*WHAT THE TASK ASKS*. Go through the entries below and print, exactly, the lines starting at the one with "Store Locator (325, 2429)" and ending at the one with "info@elevedancewear.com (214, 2490)", keeping both ends and no others.

*SOURCE MATERIAL*.
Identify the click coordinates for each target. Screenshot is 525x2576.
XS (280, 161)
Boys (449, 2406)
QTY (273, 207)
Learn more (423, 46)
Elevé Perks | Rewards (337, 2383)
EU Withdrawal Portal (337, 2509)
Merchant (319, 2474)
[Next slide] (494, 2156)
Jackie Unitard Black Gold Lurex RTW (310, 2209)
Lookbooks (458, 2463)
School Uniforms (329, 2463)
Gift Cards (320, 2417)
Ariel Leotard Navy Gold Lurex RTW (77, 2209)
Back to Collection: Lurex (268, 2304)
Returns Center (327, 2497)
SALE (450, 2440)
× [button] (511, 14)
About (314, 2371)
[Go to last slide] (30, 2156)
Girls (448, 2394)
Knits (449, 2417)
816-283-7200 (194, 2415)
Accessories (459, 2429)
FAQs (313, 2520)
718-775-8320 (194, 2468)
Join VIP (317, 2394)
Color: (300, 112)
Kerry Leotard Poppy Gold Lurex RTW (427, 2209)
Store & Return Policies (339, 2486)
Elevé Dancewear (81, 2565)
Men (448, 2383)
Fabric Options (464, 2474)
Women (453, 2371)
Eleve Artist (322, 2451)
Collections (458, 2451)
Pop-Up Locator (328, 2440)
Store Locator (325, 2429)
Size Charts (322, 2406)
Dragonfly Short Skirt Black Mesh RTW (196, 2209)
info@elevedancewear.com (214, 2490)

* * *

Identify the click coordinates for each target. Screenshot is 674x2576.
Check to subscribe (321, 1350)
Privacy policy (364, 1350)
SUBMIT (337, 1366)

*ANSWER TO THE PROBLEM*.
Store Locator (325, 2429)
Size Charts (322, 2406)
Dragonfly Short Skirt Black Mesh RTW (196, 2209)
info@elevedancewear.com (214, 2490)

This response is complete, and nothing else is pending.